表題番号:2013B-169
日付:2014/04/22
研究課題ランダムスキャン2光子励起顕微鏡による多点同時分子動態および膜電位測定
| 研究者所属(当時) | 資格 | 氏名 | |
|---|---|---|---|
| (代表者) | 理工学術院 | 教授 | 井上 貴文 |
- 研究成果概要
- 本研究は申請者の開発したランダムアクセス型2光子励起顕微鏡システムを用いて、これまで困難だった遊離タンパク質の動態を直接計測することを目指す。多点で同時に蛍光相関分光法(FCS)を適用することにより樹状突起の細胞質中を高速に移動するタンパク質分子の動態を捉え、シナプスと核を連絡するシグナル系の実態を明らかにすることを目的とする。これまで細胞質内を拡散する遊離型タンパク質は拡散速度の桁違いの大きさのため直接的な動態の計測は困難だった。蛍光相関分光法(FCS)は溶液中での一分子の振る舞いを計測する手法で、これを細胞内に適応することにより細胞質内の遊離タンパク質の挙動を追跡できる。しかし従来のFCS装置は細胞内の一点からしか記録できず、細胞内の様々な部位における機能タンパク質の動態解析を行うには制約があった。特に神経細胞は細胞内の機能局在性が高く、同時多点からのFCS解析は非常に多くの情報をもたらすことが期待される。本研究では新規に開発した2光子励起顕微鏡システムを用いカルモジュリン、CamKII、Ca結合タンパク質(calbindin等)などシナプス機能に重大な機能分子のスパイン内外での動態を検出することを試みた。その結果初代培養神経細胞内でのタンパク質拡散の様態を示すデータが得られつつある。また、解析法を開発しつつ、データモデルに基づく拡散を精密に解析した。

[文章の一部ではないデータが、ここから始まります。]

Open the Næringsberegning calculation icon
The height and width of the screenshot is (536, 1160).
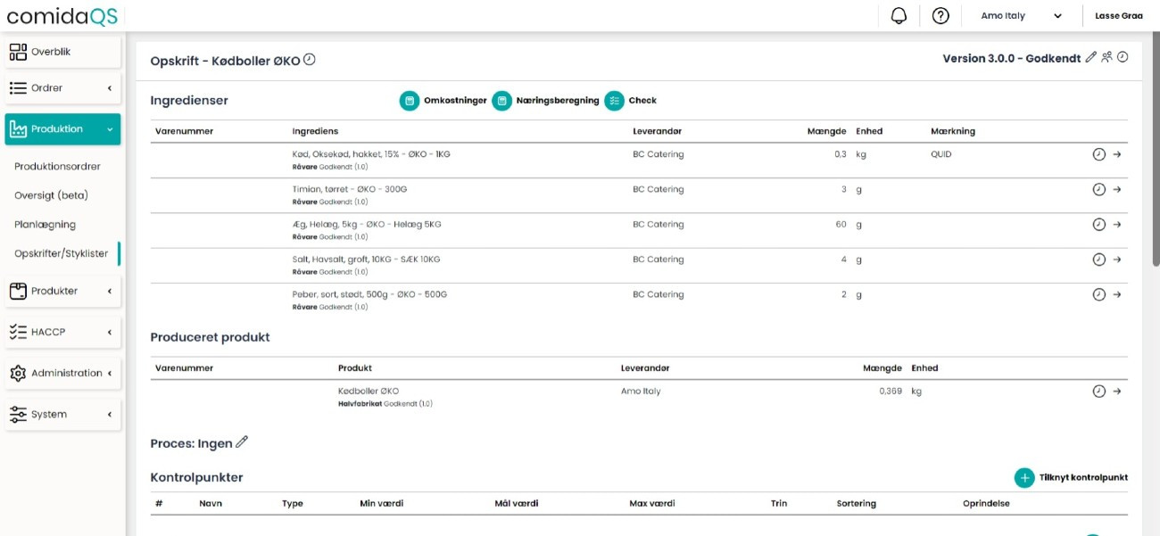coord(501,101)

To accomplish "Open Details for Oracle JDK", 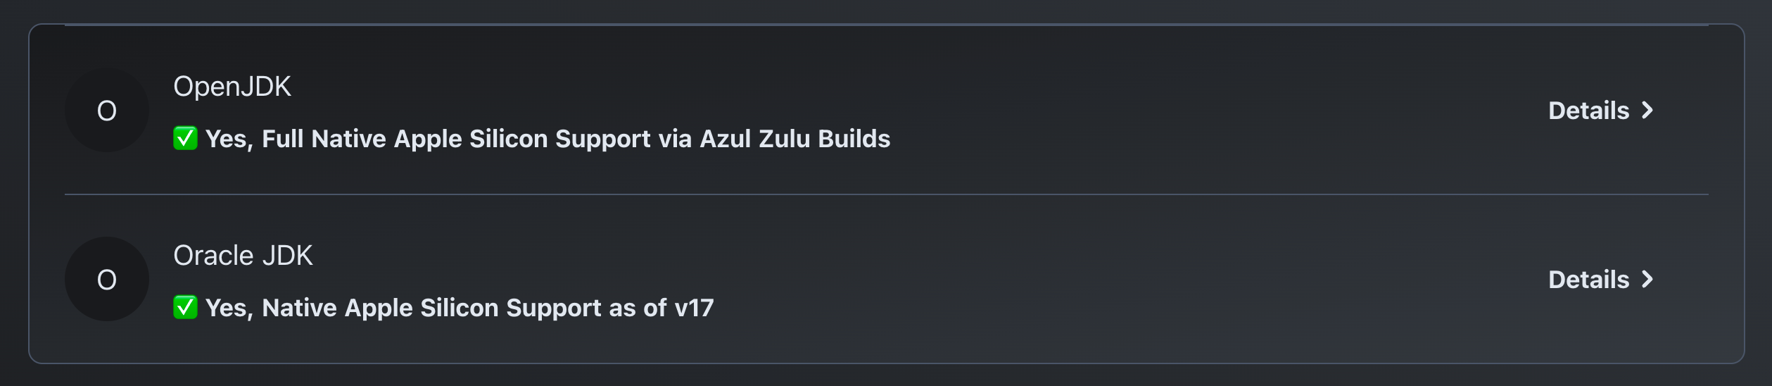I will click(x=1589, y=280).
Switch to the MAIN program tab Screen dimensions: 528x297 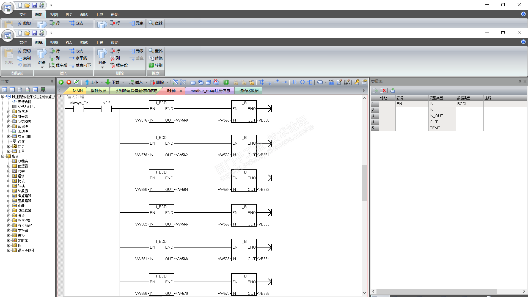click(x=78, y=91)
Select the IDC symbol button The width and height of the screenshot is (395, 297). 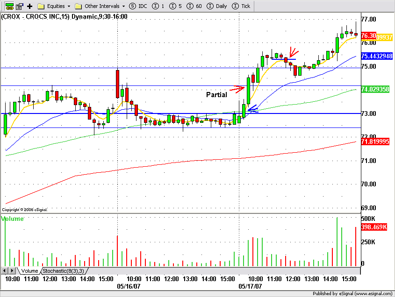click(138, 6)
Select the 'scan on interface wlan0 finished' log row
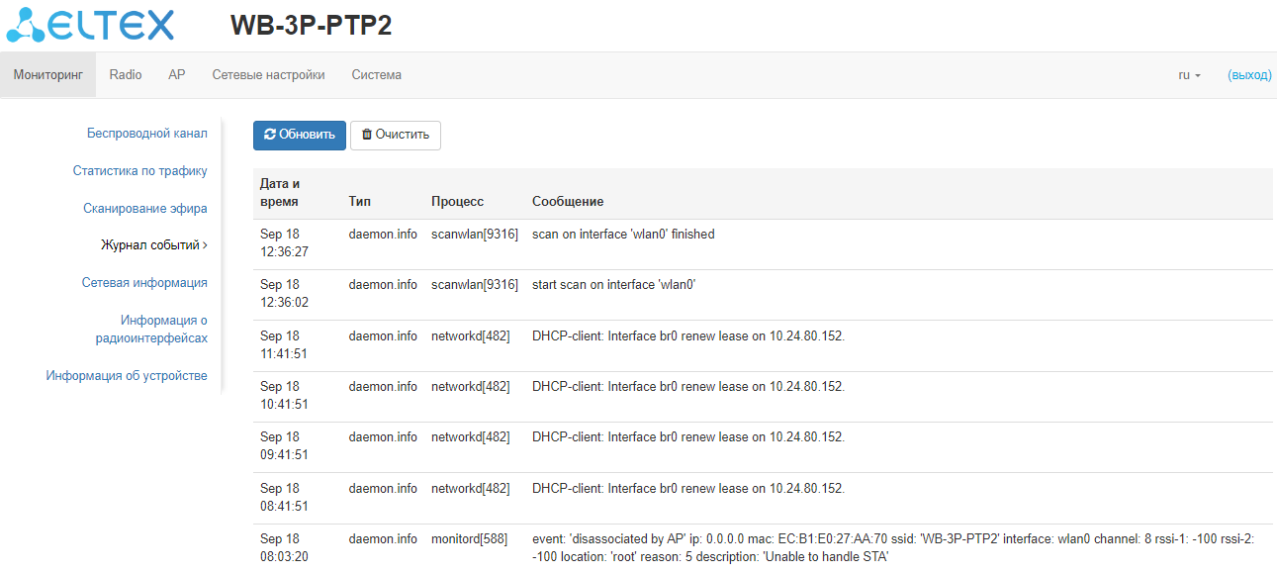This screenshot has height=573, width=1277. (623, 235)
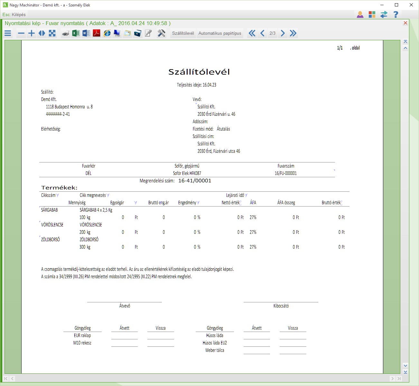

同顕微鏡の高速ランダムスキャンは膜電位色素の蛍光変化を多点で高速に記録することが可能で、これにより複数神経細胞の活動電位を光学的に計測することが可能になる。初代培養神経細胞に電位依存性色素を導入する方法を開発し、さらに膜電位および細胞内カルシウム濃度の同時記録系を立ち上げ、実際に計測を行った。その結果、カルシウム濃度計測では時間分解能が不足して測定できなかった神経細胞同士のシナプス結合の向きが膜電位計測により測定できることが明らかとなった。